Excerpted passage:
----

Life is like a well-made mechanical watch.
You are the craftsman. The Swiss master who tinkers with the vast arrays of gears to create a system to depict the passage of time.
For those unfamiliar with how a mechanical watch works, the watch requires movement (i.e. swinging your arms side to side, shaking the watch or a firm handshake) to wind up the spring that will set all the mechanisms (i.e. hundreds of gears) into action. Most watches now are quartz watches, meaning they electronically tell the time and not with the usage of gears. Yet if you look at most of the high end watches ($1,000 to $200,000) they will be mechanical.
The modern and futurist folk may wonder why such an archaic practice to tell time may still exist, and be sold at a much higher price than an average smart watch, but I think understanding and appreciating the beauty of a mechanical watch can have a positive view to how we think about our life's operating system.
The watch requires precision. If one gear is off, the mechanical watch won't function. At that point you won't be able to tell the time. Time will continue to pass but you won't know.
This is how I view life.
I view my life as a watch with numerous gears that need to be operating optimally for it to function properly. The gears depict various aspects of my life like friends, family, work, health (mental and physical), amount of fun I have, amount of love I receive/give and everything else.
It's a fully unified system where if one breaks down, it will ruin all else.
Well, if your career makes you miserable and you hate your life, I really doubt you will give a rat's ass about your physical health. I'm also going to assume your mental health is down the drain too because it's hard for me to imagine someone who hates what they do having a solid mental-state. This will probably trickle over to your relationships. Your friends and loved ones are probably sick and tired of hearing your complaints, negative attitude and years of inaction to solve your misery. You may even get angry at times and that may distance yourself from other people as well.

----

Data block:
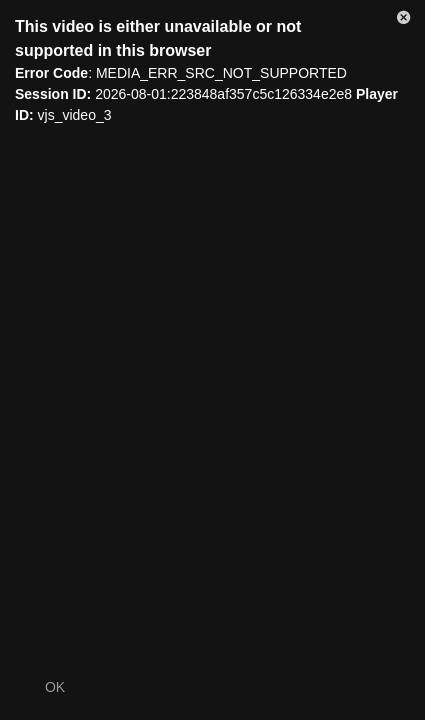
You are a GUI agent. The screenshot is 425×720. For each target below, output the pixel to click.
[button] (404, 21)
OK (55, 687)
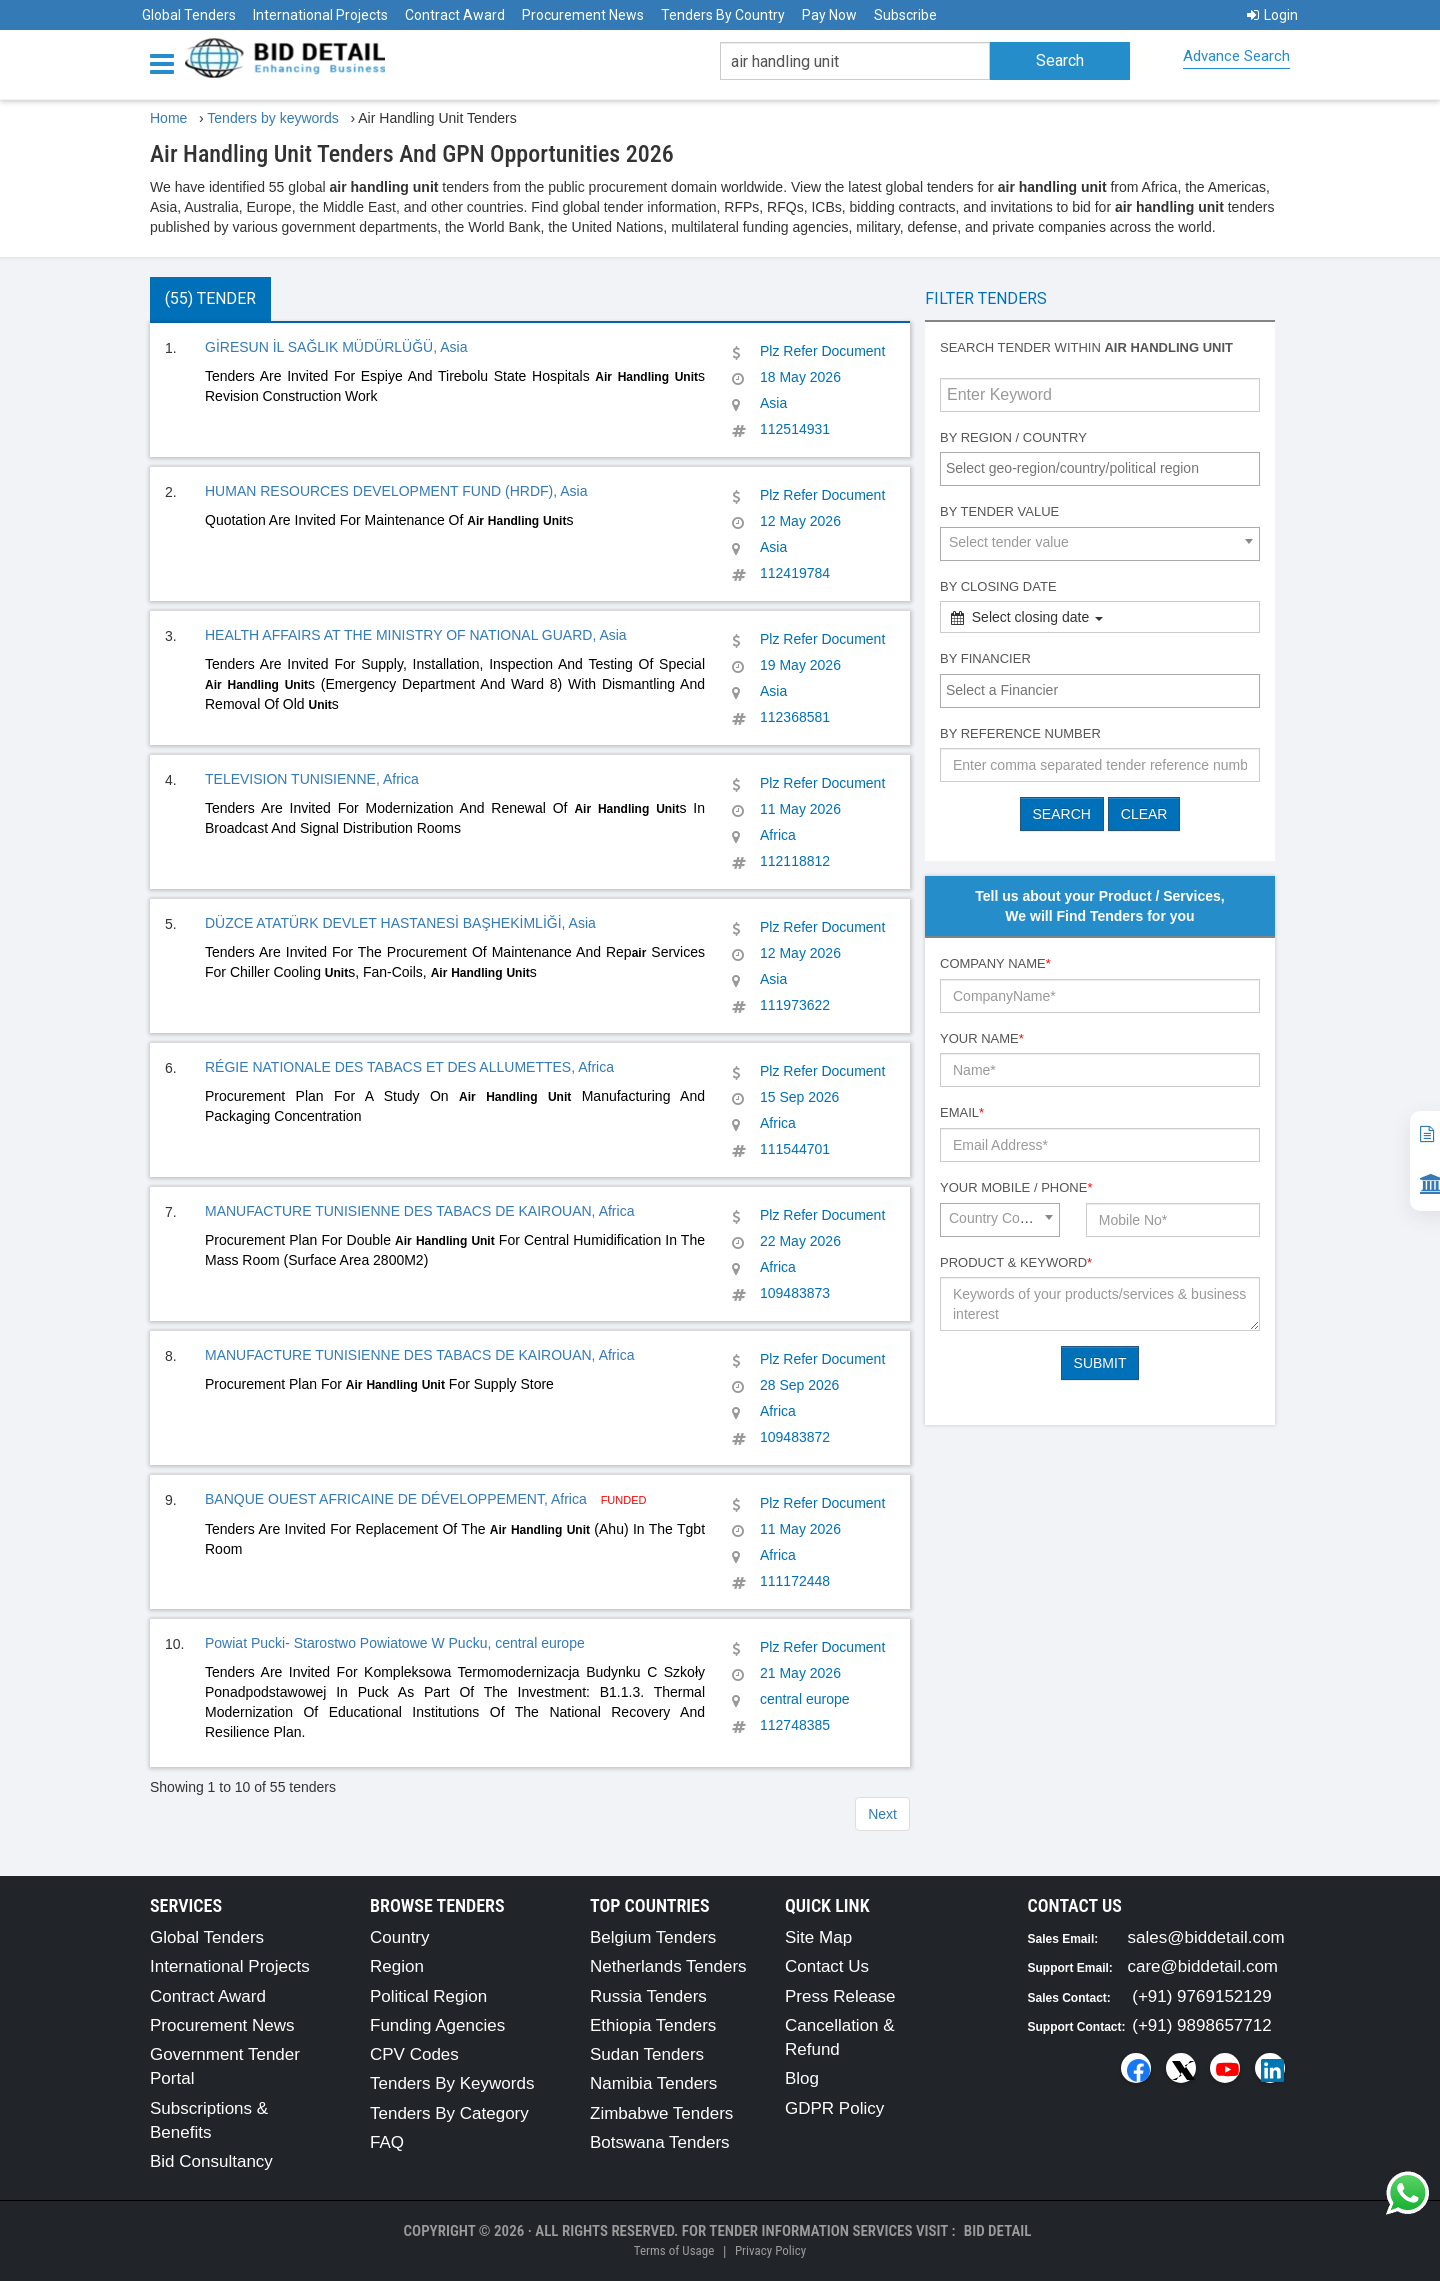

----

Given problem 1: In the essay comparing life to a mechanical watch, what price range is given for high-end watches?
Given problem 2: Pick up the essay comparing life to a mechanical watch right after its last sentence and keep writing it.

Task result 1: $1,000 to $200,000.

Task result 2:
Same for physical health. I think work hard play hard is stupid. I think it's stupid because the people who tend to embody that don't seem to consider how wretched habits of poor diet, poor sleep, lack of exercise, excess sedentary-ness, and over-exhaustion will have horrible repercussions down the line. Neglecting exercise and proper nutrition will impact your ability to perform at work. Not just with physical energy but with your mind's ability to be creative and/or be n flow. Especially with "work" evolving to become more "knowledge" focused, creativity will be essential. I mean, if you aren't creative then you're no different from a software program (actually you're worse than a software program) so you'll probably be without work soon enough.
Just a few examples but I think you get what I mean.
Not balance. Harmony.
You have to continuously be mindful of your system. I'm not saying that you have to slot in equal amounts of time for each part of your life. Some require more time than others. Some parts of your life may actually become more negative with more time investment (i.e. diminishing returns to negative returns). Even when you look at a watch there are small gears and big gears. Not all gears are equal.
This is also why I don't believe in "work-life balance". I think that's just a one way ticket to become mediocre.
I believe in "work-life harmony".
Why harmony over balance?
Am I just getting too nit-picky over technicalities and details?
Yeah, probably. But the devil is in the details and the details are what matters.
As I mentioned before, a watch requires gears of various sizes and not all gears are equal. As such, various parts of life will require unequal amount of effort, time and resources to optimize. At one point in time your work may be the big gear that requires the most energy and your health may be the small gear that requires less energy to turn but needs to spin more frequently and vice versa.
My career may require times when I have to push things to some extremes like working 60-80hrs a week for weeks, months or even years to launch a company or project. Yet, my relationship with people isn't like a 4 week or 5 month project. Those require continued incremental investment. Spending 1 hour of 100% true quality time with my girlfriend where I am truly "present" (i.e. not checking emails, not answering dumb social media notifications) every day for a year may amount to 365 hours but that is very different from spending 80hrs a week with her for 4-5 weeks and then ignoring her for the other 47-48 weeks. Similarly, if I don't invest a large amount of time upfront to start a company it may never come to fruition. There is no universal answer but it's imperative to know who gets the solos, who will be the lead melody and who will play support in your life's orchestra.
Same logic applies to physical activity. You will not maintain levels of endurance, strength or muscular development you developed over 4 weeks of hardcore training when you sit in front of a laptop all day eating a shitty-ass diet for the rest of the year. You might be worse off actually. This is also considering the fact that your body requires time to recover for you to have physical growth. I personally train about 12 hours a week but that doesn't includes the 4x a week sauna sessions, the 2x a day cold showers, the diet, the quality sleep, the meditation and all other things I do to make sure my body recovers optimally so it can be stronger for the next training session. It's a full system. Nothing works independent of the other and most systems will break if done to the extreme.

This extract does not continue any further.